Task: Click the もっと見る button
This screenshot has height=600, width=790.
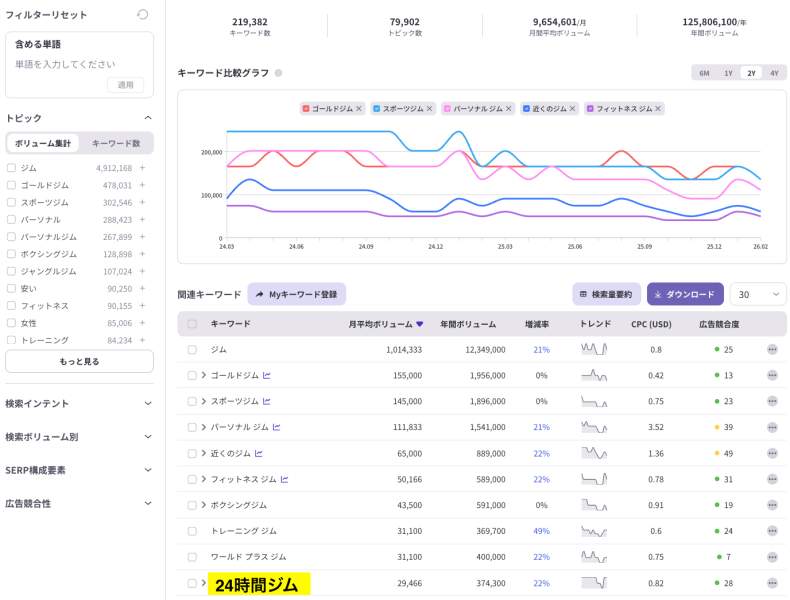Action: coord(79,361)
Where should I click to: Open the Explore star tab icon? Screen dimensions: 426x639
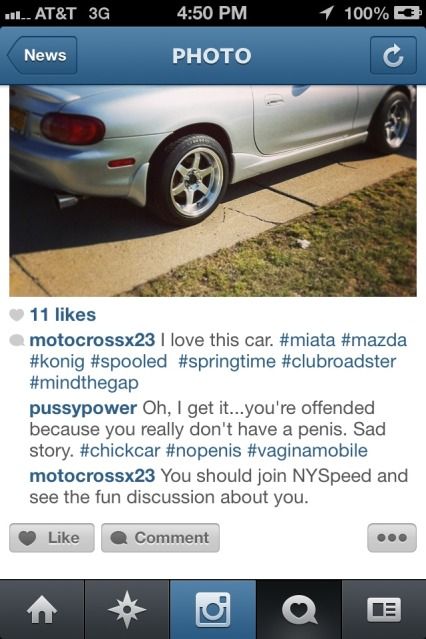[127, 610]
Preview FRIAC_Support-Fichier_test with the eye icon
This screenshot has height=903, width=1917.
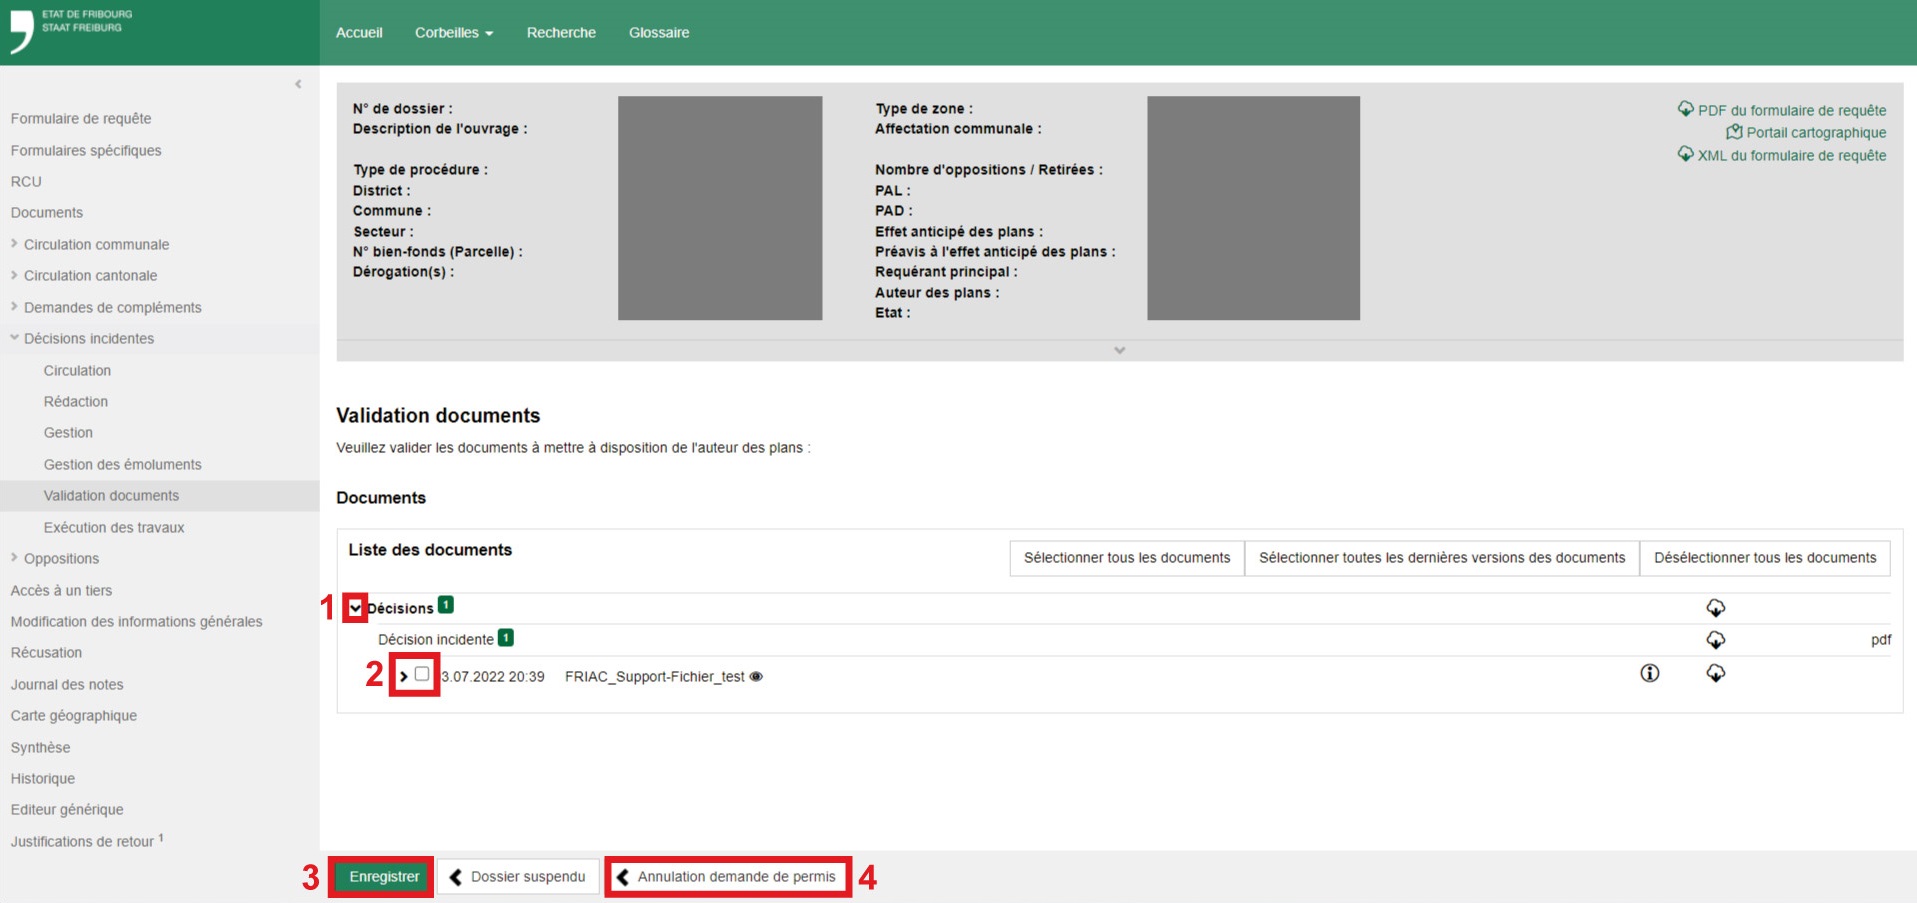pos(756,677)
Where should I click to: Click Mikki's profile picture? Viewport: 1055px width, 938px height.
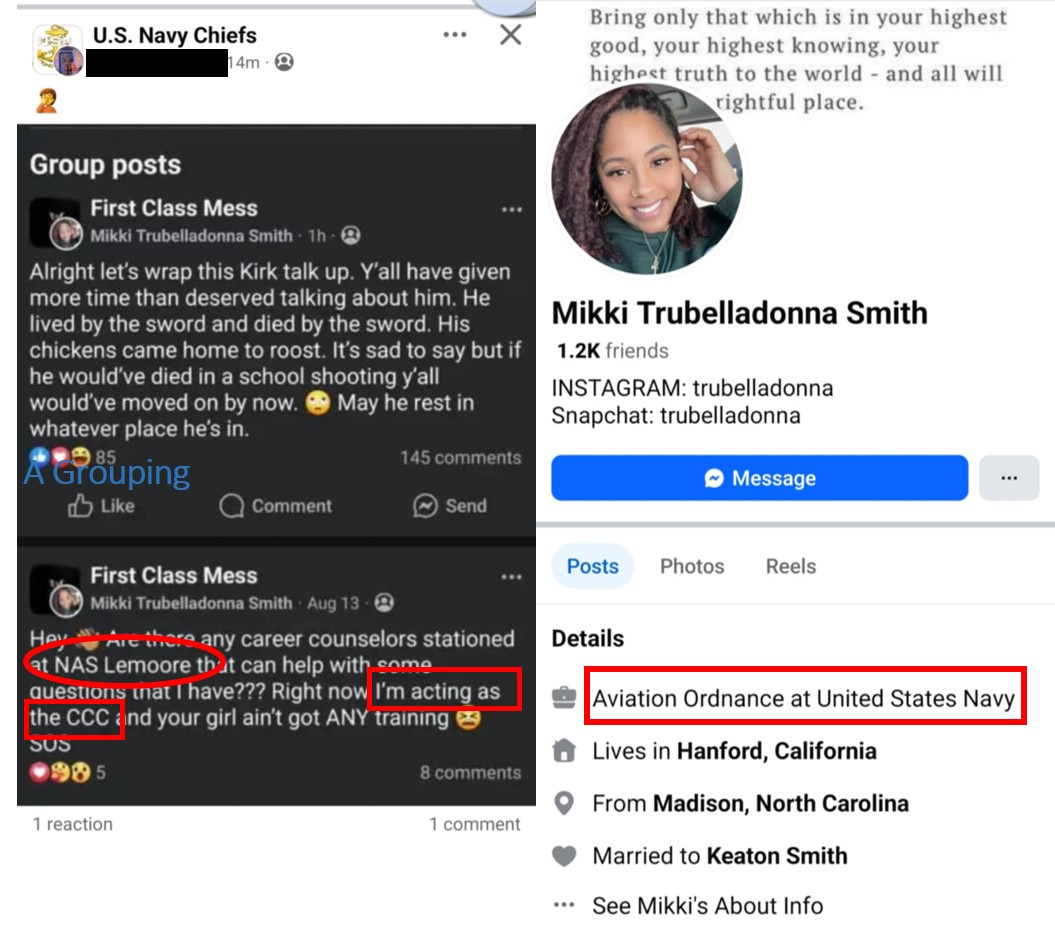click(x=647, y=178)
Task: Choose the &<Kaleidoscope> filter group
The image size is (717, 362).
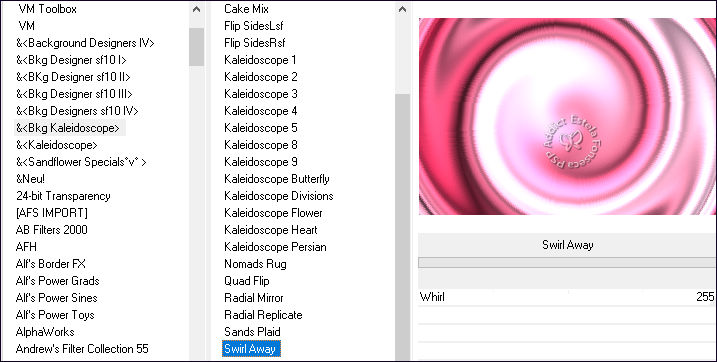Action: 57,145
━━━━━━━━━━━━━━━━
YOUR ASSIGNMENT: Show, from the records above, every line that includes "Task".

ANSWER AREA:
Task: Click the もっと見る button
Task: Choose the &<Kaleidoscope> filter group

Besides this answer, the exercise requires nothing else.